What is being asked -
Every entry below is to be returned unchanged. Images are not part of the copy.

Pixel coordinate grounding data -
────

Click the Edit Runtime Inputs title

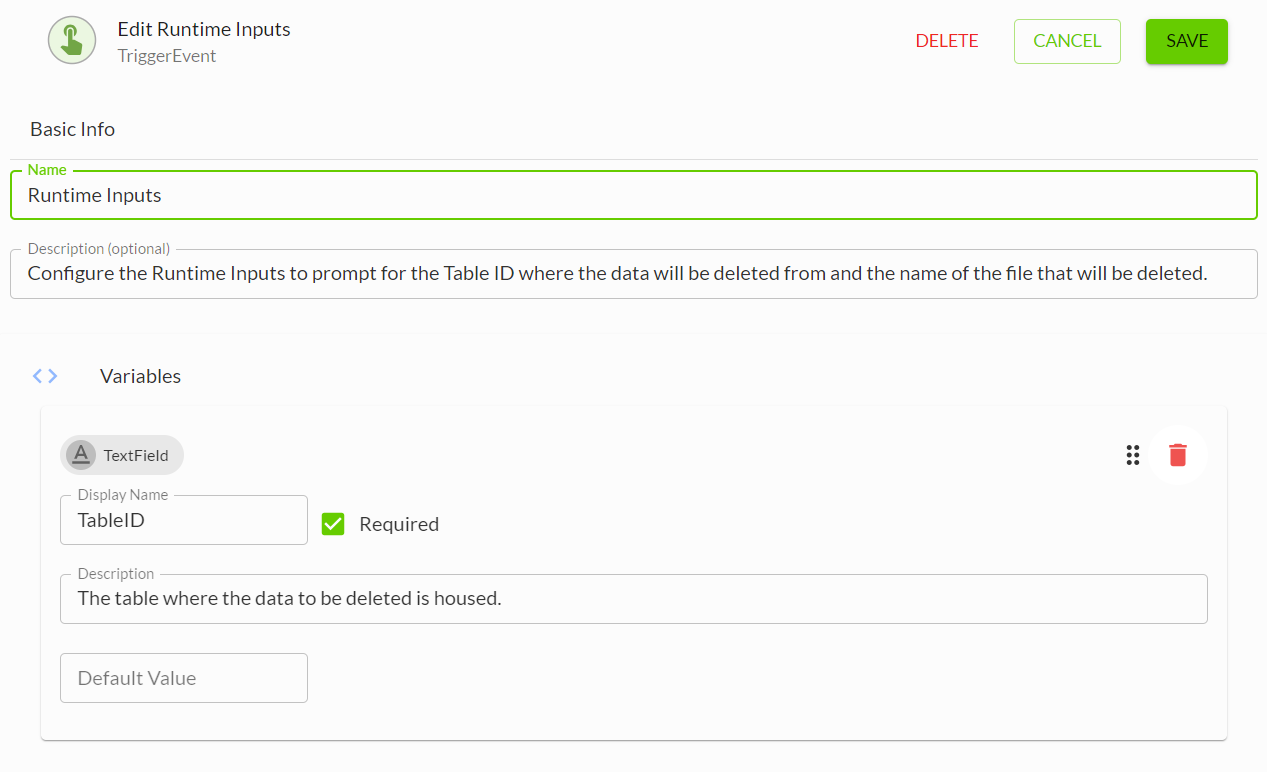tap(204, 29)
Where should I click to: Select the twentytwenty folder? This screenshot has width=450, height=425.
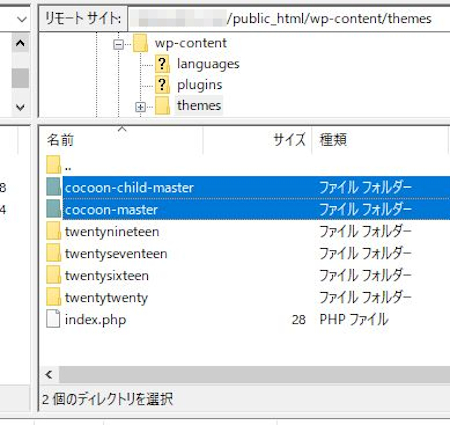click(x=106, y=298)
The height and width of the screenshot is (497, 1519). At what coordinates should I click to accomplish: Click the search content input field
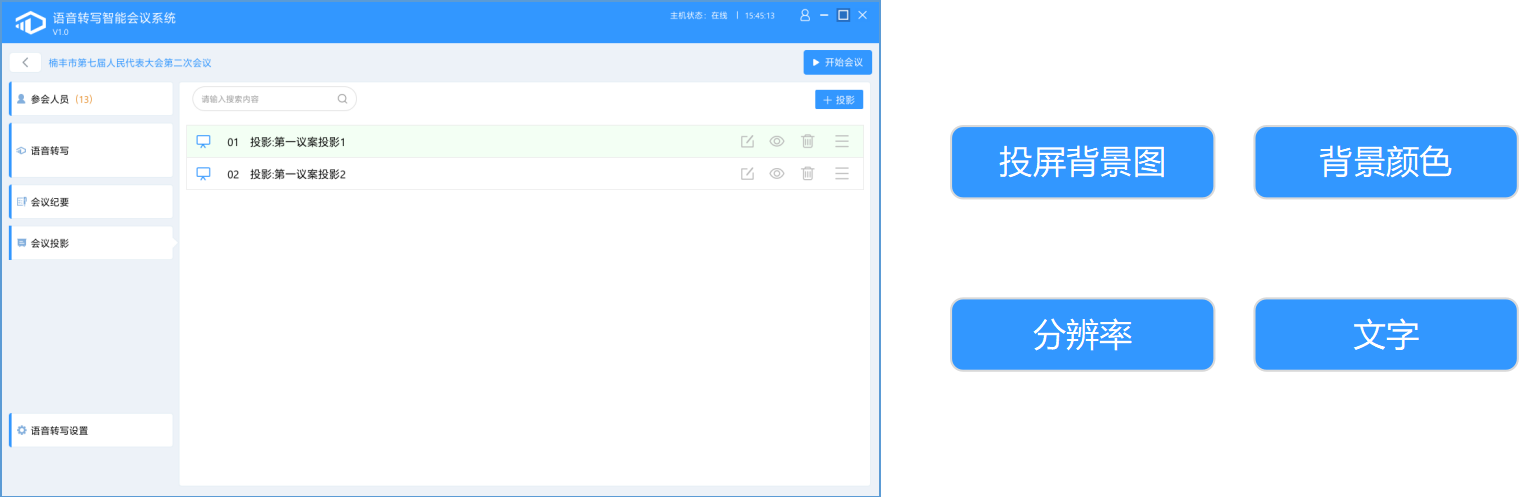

────

Solved problem -
Click the Edit Runtime Inputs title

tap(204, 29)
Where should I click to: Select the twentytwenty folder? This screenshot has width=450, height=425.
click(x=106, y=298)
The height and width of the screenshot is (497, 1519). At what coordinates should I click to accomplish: Click the search content input field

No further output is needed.